(Collected data entries)
*** Begin section ***

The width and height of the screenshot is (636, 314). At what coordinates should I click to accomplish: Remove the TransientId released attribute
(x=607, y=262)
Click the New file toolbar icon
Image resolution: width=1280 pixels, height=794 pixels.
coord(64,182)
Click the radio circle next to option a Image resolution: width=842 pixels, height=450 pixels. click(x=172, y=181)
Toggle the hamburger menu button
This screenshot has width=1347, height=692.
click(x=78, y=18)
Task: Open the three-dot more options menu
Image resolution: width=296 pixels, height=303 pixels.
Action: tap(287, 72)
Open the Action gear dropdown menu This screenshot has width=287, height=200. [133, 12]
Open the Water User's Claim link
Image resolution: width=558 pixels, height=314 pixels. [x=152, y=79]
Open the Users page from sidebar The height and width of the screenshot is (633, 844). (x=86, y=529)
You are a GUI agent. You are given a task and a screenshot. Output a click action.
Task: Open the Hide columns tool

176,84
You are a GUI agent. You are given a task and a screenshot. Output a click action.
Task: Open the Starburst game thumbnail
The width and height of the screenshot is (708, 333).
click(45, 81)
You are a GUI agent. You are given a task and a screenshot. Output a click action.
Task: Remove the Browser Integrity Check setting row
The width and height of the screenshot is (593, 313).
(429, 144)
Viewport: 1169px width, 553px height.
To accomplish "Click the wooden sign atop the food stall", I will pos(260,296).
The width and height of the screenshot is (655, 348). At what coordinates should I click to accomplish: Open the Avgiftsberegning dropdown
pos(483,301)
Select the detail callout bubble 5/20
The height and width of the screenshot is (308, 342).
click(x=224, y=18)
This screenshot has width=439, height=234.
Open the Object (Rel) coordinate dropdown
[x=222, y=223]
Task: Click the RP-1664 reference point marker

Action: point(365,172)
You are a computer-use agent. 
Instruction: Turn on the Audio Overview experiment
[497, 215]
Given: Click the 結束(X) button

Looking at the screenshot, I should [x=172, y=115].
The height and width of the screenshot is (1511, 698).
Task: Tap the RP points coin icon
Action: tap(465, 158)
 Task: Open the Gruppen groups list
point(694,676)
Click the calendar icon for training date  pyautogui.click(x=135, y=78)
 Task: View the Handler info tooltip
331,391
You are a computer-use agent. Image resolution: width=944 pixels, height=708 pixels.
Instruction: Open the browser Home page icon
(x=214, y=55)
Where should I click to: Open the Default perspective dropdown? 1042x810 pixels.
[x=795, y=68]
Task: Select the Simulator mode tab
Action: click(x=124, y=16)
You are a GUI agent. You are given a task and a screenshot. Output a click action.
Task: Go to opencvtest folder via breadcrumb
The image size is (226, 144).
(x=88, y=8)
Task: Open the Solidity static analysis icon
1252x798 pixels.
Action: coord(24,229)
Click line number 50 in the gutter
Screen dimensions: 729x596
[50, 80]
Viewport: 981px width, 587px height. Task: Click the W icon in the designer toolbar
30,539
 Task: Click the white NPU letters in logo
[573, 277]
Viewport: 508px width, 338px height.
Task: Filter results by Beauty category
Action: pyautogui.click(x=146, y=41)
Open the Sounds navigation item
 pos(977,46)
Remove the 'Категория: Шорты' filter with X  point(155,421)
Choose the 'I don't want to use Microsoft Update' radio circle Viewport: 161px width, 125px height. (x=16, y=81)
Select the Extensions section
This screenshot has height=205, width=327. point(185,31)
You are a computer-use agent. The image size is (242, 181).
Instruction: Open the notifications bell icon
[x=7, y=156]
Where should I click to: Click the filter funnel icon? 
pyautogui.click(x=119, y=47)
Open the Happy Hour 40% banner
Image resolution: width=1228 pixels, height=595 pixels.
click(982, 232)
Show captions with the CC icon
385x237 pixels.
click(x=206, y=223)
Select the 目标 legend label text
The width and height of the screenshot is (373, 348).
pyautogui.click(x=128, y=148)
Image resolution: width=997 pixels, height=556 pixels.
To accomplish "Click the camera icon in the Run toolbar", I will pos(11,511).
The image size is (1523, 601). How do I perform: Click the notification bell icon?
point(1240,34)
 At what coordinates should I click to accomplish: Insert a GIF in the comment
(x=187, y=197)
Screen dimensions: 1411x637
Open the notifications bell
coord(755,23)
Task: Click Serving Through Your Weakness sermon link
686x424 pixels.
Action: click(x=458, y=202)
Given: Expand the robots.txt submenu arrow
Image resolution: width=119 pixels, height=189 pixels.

*** End section ***

In how many lines of the records does the word "circle" appear? Answer with the number only.

:: ANSWER BELOW ::
2